Stored items
▼▼▼
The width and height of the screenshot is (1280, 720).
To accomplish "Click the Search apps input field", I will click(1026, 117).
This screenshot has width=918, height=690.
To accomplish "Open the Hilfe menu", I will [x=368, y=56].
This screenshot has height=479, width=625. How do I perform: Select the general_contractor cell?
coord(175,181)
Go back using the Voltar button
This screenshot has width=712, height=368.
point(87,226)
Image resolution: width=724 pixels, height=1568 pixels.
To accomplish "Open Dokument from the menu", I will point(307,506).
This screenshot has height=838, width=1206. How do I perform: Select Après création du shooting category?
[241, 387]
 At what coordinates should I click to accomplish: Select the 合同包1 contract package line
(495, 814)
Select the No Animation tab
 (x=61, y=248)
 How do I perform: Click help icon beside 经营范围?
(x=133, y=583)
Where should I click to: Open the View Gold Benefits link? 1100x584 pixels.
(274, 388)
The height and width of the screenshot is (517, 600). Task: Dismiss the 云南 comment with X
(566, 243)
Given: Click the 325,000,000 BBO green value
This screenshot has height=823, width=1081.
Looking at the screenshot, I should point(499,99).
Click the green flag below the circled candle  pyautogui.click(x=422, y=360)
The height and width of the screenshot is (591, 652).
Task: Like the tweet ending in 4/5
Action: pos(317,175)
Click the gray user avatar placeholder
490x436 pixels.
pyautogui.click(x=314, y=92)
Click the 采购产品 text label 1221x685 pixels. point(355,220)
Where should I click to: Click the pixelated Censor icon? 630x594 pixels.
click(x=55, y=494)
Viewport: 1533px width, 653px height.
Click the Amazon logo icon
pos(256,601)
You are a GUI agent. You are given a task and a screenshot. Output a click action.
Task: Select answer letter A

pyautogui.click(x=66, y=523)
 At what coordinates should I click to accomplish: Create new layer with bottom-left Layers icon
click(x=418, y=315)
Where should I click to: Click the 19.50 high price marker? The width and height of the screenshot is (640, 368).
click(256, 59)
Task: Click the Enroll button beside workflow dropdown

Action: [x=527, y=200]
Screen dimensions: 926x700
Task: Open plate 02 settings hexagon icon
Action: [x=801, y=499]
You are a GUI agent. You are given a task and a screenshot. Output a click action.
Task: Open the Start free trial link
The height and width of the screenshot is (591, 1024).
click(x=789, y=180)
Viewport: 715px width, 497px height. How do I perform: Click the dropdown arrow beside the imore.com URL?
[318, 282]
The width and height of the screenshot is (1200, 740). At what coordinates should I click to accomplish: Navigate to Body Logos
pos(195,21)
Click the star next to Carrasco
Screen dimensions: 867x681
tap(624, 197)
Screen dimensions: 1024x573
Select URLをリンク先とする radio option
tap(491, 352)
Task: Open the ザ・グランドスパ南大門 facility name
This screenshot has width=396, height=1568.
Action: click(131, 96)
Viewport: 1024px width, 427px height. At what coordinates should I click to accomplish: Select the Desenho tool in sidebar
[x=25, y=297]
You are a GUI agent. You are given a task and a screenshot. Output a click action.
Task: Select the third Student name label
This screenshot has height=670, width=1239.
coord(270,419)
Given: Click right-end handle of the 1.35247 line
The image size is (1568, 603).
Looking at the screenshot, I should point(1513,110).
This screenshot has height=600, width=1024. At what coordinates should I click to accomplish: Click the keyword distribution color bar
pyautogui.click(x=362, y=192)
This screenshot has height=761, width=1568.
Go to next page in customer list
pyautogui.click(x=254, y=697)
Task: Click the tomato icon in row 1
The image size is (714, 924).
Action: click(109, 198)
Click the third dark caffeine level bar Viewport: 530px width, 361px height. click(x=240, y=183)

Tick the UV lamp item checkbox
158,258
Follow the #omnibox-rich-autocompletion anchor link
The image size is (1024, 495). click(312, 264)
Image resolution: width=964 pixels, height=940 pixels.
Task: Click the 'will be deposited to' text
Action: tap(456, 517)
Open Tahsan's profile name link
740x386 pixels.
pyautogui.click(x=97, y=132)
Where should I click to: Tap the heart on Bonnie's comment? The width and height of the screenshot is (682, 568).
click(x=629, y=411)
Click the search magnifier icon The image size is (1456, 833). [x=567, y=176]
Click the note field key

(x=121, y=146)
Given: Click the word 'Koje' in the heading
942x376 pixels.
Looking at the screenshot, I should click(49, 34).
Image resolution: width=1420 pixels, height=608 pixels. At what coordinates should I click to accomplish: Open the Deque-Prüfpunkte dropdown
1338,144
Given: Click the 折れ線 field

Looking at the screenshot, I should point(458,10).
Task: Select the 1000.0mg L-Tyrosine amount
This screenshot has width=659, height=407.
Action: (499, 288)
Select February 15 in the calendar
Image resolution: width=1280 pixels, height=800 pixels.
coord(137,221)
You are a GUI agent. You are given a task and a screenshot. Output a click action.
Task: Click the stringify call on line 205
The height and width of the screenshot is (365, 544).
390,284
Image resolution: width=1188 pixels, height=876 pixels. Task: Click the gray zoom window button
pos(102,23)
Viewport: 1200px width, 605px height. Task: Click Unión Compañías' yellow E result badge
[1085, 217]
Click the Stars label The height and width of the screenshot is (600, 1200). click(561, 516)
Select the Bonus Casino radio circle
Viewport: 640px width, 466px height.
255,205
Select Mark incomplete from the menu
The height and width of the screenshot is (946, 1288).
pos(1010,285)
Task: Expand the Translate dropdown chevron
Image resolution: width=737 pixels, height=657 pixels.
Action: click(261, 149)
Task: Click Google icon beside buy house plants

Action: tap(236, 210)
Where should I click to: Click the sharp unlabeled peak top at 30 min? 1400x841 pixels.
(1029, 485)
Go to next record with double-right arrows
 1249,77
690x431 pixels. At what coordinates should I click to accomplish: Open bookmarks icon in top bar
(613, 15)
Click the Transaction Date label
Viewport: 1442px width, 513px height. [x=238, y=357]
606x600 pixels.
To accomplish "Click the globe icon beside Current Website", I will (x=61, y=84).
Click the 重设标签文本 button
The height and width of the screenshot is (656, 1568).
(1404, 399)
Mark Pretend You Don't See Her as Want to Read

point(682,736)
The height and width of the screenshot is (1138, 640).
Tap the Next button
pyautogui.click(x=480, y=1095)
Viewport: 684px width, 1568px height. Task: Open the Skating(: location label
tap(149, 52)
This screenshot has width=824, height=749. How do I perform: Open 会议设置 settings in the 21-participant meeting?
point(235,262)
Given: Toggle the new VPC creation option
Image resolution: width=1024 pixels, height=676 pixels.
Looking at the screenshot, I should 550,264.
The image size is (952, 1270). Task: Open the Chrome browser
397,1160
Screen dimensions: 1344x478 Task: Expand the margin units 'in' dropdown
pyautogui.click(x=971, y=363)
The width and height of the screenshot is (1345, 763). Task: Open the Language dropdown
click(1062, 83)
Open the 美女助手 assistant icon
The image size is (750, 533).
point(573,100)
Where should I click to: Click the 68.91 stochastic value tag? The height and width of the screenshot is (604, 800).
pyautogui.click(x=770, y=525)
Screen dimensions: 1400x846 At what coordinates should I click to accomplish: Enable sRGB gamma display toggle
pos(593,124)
▲▲▲
(Work instructions): Your job is to return all lines above that hold the word "from".

(Result of the exercise):
To accomplish "Open Dokument from the menu", I will point(307,506).
Select Mark incomplete from the menu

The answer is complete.